Again, however nonsensical the free translation of (8) proves in English, the utterance was readily interpretable when it occurred naturally in a Penguin conversation, because word order constraints unproblematically clarify the semantic relations among the five nominative-marked nominal participants. To this writer’s knowledge, such a striking example of morphologically-encoded topicalization, limited (as the phenomenon is in Penguin) to causative constructions, is unattested among languages previously made accessible for study by the linguistic community.

The second interesting observation which may be made concerning Penguin causatives is semantic. As mentioned above, the agent of causation in a Penguin causative is optional; more accurately, agents rarely actually occur in normal speech. This, of course, would never have caused a moment’s discomfort, had I not come to the startling realization that this is the only example of any sort of permissible omission in all of the Penguin language. Phenomena such as Equi-NP deletion, and a host of other types, are of course quite common across the world’s languages; but why should Penguin, which allows none of the common types of deletion in other circumstances, call for it so regularly in just this one construction type?

One day, the answer suddenly leapt out at me when I happened to notice the striking similarity between the form of the verb “to cause” raplum and the word “shark” soplum. Strikingly similar roots occur in a large variety of apocalyptic and execratory terms.

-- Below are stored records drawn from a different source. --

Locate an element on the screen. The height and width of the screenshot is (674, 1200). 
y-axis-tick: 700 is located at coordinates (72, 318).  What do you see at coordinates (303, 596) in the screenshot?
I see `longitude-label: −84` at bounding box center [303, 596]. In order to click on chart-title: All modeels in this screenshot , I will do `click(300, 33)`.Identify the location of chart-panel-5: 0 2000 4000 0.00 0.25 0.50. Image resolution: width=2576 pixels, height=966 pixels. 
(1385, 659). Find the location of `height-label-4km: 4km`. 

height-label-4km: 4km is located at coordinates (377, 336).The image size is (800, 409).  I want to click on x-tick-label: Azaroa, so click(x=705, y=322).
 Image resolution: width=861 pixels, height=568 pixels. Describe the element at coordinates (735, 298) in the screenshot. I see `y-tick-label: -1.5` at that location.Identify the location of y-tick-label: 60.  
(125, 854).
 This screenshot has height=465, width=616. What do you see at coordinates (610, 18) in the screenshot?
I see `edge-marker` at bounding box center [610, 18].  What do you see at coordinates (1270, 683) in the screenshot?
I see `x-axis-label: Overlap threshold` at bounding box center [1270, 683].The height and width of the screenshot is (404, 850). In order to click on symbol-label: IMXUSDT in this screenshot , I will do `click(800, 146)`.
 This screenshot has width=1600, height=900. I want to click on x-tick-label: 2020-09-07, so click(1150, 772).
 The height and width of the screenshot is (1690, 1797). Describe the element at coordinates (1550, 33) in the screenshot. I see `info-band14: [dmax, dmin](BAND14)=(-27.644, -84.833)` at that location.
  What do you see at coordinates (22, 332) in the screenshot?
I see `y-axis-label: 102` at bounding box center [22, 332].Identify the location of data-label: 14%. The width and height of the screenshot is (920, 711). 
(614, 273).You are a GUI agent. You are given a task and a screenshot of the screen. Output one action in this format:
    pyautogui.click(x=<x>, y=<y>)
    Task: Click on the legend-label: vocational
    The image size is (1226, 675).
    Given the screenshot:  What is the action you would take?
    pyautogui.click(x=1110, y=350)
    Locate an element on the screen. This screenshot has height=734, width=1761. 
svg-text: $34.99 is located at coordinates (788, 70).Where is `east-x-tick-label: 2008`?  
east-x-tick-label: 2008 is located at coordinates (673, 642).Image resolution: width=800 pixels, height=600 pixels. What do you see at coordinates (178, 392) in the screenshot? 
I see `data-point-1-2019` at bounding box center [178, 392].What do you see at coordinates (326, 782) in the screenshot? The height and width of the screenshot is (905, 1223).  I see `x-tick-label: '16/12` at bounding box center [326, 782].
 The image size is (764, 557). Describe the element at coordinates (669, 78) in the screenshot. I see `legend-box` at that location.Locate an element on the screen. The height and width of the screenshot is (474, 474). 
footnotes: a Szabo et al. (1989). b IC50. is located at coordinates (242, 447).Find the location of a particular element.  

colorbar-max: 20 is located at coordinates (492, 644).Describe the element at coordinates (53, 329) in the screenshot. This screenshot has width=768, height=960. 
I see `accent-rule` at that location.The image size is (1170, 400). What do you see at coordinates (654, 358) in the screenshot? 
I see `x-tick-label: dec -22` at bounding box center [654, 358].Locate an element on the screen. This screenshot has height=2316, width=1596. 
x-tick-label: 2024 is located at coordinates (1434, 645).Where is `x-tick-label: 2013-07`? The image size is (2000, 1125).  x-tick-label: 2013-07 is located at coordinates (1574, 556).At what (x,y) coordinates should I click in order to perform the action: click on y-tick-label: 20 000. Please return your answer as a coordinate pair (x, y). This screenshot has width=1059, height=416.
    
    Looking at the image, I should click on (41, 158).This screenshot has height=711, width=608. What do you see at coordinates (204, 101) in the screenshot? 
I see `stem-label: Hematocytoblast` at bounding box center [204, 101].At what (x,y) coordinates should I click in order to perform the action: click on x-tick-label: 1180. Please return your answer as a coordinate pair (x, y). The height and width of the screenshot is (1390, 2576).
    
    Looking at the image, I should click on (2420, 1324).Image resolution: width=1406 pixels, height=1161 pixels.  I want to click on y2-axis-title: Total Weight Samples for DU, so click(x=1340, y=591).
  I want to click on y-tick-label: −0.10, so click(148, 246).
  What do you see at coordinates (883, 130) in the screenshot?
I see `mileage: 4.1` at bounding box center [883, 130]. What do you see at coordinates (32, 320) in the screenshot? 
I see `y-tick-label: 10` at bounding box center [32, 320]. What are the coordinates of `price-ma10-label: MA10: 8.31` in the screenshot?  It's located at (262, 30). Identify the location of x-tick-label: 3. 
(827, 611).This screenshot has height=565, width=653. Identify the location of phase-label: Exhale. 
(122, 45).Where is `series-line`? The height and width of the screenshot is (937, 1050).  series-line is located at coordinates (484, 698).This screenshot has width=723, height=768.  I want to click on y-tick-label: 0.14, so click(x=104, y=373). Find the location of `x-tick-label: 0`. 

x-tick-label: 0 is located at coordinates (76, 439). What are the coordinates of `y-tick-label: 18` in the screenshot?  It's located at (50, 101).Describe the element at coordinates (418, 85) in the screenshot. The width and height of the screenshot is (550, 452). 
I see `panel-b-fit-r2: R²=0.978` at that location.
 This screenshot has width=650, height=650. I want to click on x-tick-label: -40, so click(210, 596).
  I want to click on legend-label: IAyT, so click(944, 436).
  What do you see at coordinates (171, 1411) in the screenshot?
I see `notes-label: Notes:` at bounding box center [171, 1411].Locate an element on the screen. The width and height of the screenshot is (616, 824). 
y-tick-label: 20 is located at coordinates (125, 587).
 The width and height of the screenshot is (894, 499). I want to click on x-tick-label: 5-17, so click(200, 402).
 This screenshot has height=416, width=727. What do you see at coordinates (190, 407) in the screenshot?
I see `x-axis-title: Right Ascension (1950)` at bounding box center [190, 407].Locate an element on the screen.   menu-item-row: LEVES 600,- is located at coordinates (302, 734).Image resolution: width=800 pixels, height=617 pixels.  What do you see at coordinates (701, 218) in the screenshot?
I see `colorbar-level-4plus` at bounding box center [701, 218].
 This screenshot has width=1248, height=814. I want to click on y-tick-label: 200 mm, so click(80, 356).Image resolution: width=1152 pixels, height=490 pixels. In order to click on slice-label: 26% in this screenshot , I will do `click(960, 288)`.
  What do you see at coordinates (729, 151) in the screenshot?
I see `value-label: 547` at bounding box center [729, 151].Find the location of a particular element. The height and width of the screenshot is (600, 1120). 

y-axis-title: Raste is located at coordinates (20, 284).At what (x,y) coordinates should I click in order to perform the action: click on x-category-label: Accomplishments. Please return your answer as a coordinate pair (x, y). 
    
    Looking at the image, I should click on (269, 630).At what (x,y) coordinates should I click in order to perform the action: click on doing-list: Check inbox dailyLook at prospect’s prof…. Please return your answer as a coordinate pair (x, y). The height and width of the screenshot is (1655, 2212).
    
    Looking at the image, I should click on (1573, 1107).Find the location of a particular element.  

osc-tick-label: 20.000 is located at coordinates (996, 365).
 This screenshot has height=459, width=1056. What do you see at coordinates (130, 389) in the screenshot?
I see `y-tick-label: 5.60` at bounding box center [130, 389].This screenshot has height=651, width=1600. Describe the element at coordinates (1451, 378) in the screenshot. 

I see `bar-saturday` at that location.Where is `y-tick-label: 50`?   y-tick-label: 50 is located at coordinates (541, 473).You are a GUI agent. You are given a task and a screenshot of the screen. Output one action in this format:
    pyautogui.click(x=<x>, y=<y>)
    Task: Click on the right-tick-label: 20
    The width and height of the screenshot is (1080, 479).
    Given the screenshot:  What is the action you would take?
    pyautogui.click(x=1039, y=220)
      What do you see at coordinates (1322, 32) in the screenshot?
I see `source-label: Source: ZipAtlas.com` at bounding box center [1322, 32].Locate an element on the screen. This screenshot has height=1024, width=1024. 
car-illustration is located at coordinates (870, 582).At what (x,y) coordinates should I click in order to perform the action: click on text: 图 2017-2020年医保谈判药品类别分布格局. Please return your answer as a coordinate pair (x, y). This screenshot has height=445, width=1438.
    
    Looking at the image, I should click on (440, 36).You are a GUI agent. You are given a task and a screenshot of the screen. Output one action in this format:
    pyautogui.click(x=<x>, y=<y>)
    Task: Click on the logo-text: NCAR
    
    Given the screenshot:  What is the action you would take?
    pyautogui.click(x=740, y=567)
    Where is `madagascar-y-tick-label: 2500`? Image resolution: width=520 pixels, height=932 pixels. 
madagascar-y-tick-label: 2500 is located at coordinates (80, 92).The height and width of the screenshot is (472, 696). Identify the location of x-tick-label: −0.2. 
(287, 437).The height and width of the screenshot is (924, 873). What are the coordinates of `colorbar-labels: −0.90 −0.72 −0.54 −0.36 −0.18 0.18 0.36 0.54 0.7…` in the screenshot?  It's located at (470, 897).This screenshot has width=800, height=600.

I had discovered the answer! Penguin causatives are sort of the moral equivalent of English “the devil made me do it,” and causation is normally simply attributed to that which signifies the personification of evil in Penguin culture, the shark. Of course, this indicates that Homo Sapiens are not the only creatures who would prefer to pass the blame off whenever possible--a realization which should prove comforting to all who feel that, in evolving beyond lower life forms, we have in fact lost their natural goodness: they aren’t so noble, either!